Zsolt: Covid-19 has affected every sport in the World but WAKO IF handles difficult situations professionally. Immediately we started to reschedule and work on possible strategies to keep the coaches and athletes informed and motivated whilst rebooting the competition system as soon as possible.
There is an online campaign for kickboxing/combat sports athletes on social media which can you can find on the hashtag #WAKOchallenge, which was born due to the virus. There is another initiative by Top Ten Germany to teach online seminars from home, lead by famous coaches and athletes. I can tell it is very popular and successful. Fortunately, it shows that the athletes are hanging in there, staying positive and training even during this difficult situation. I am sure they will be ready, when tournaments restart. Our task in WAKO is to provide possibilities for our athletes. I am happy to say that as things stand, both of the Championships are confirmed by WAKO to be held this year:
- WAKO Cadets & Juniors World Championships (All disciplines) - Belgrade, Serbia, from 13th to 22nd November 2020** - WAKO Senior & Master European Championships (All disciplines) - Antalya, Turkey, from 5th to 13th December 2020
**Since Zsolt’s interview the Cadets and Juniors World Championships have unfortunately been cancelled**
Our readers would love to know, who was your hardest ever opponent in your fighting days and why?

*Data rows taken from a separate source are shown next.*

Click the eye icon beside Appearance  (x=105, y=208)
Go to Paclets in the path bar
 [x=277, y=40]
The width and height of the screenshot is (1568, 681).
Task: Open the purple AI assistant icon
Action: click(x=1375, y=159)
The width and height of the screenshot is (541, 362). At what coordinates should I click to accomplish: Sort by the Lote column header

Zsolt: Certainly, Ray (Raymond Daniels) is one of them. He inspired me to be better, day to day, through almost my entire career. It was enormously difficult to reach his level.
My teammates, who I could not have been a successful fighter without; Krisztian Jaroszkievicz, Laszlo Gombos, Richard Veres and Tamas Imre.. We fought each other 100% hard on every training session, 5 times a week, for about 18 years. Just imagine the tension on our tatami during our sparring. I loved it!
But my hardest opponent was Robbie (Robbie McMenamy). We fought each other in 4 (!) WAKO World Championship Finals. His unique and successful fighting style made me change my fighting style from time to time to be able to overcome his. He is the main reason I realised that no-one can be the best as a kicker or a blitzer but they need to be as complex a fighter as possible to be the best.
Have you got any advice for the younger readers out there who are aspiring to make history in the same way you did?
Zsolt: Well, the formula is clear: set your goals with your coach, even if they seem scary for the first time, stick to them, whatever it costs. With fair play, hard work, discipline, persistence and surrounding yourself with positive and supportive people you can achieve your goals and make sure you never stop learning.
What would you say are the 3 key attributes of a successful fighter?
Zsolt: Discipline, persistence and humility. Simply try to be better today, than you were yesterday. All day, every day.
Finally if you could go back and fight again now, would you or are you content with your new direction?
Zsolt: I am lucky because about 15 years before the end of my sport career - when I had the above mentioned accident - I realized that everything ends one day and ever since that, I live accordingly. I take any commitments only with full responsibility. I do not take anything on if I cannot do it 100%. Answering your question, I feel content now. I always did my best, there is nothing I regret or that I missed during my career. Life is too short to not to do your best, so everybody should feel responsible for how they spend their time in life.